**Problem details**
Starting at the line with "[ຄົ້ນຫາ] (277, 2556)", retype every remaining line of the records exactly. Do not include pictures.

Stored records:
§

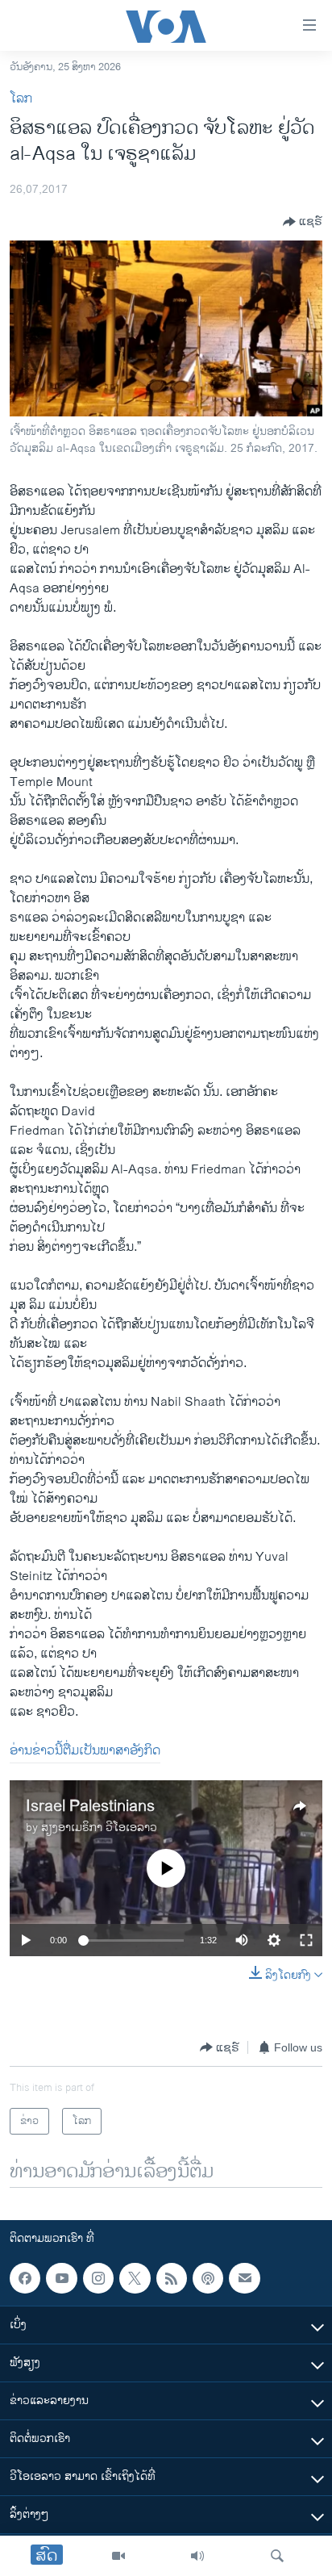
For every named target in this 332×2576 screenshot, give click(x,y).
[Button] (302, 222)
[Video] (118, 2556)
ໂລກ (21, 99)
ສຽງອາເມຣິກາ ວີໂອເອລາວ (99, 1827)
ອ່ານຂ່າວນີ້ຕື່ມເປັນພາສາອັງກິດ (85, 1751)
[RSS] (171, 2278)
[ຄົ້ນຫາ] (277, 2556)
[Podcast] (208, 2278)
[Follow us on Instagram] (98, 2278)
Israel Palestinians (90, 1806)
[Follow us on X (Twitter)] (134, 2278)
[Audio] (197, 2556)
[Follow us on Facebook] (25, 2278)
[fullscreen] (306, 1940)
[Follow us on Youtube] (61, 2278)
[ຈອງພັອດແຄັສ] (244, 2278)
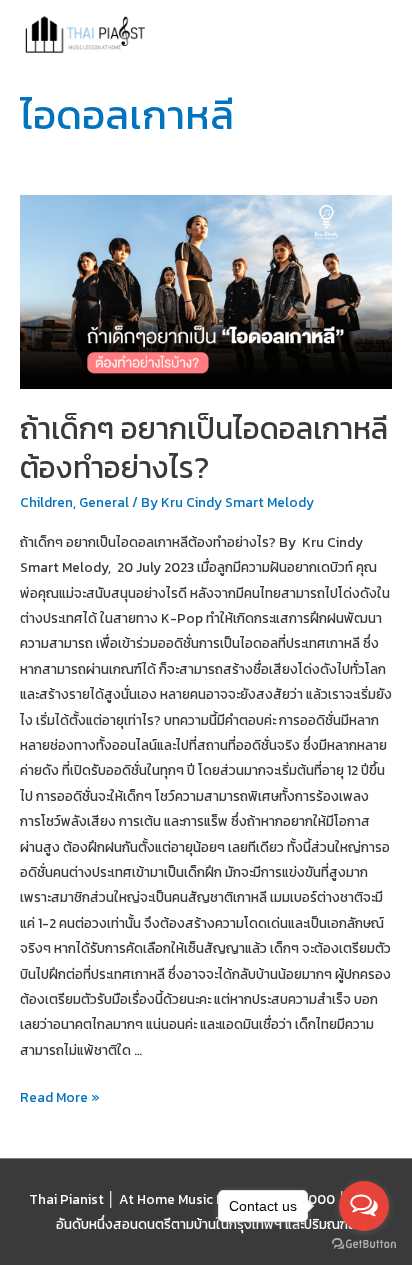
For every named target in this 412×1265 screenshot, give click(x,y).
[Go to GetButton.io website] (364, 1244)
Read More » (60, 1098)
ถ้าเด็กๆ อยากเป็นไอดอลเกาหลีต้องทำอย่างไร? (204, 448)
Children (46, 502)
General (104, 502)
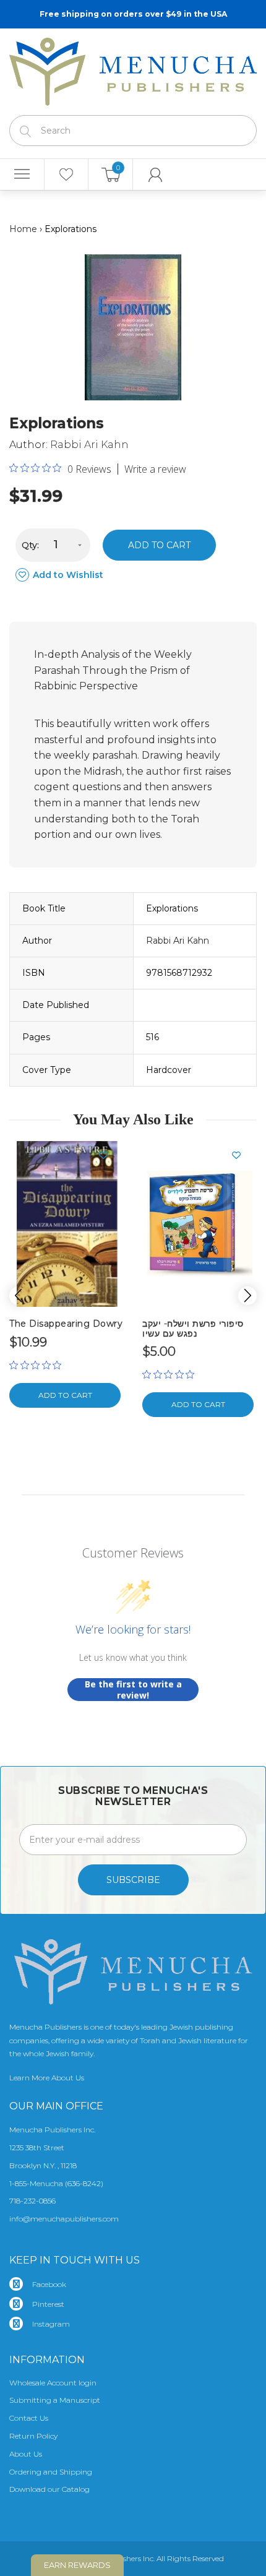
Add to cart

§

**Finished task**
[ຄົ້ນຫາ] (277, 2556)
[Podcast] (208, 2278)
[Follow us on Instagram] (98, 2278)
Israel Palestinians (90, 1806)
[Follow us on X (Twitter)] (134, 2278)
[Audio] (197, 2556)
[Follow us on Facebook] (25, 2278)
[fullscreen] (306, 1940)
[Follow us on Youtube] (61, 2278)
[ຈອງພັອດແຄັສ] (244, 2278)
For every named target in this 412×1265 screenshot, give click(x,y).
[Go to GetButton.io website] (364, 1244)
Read More » (60, 1098)
ถ้าเด็กๆ อยากเป็นไอดอลเกาหลีต้องทำอย่างไร? (204, 448)
Children (46, 502)
General (104, 502)
Add to cart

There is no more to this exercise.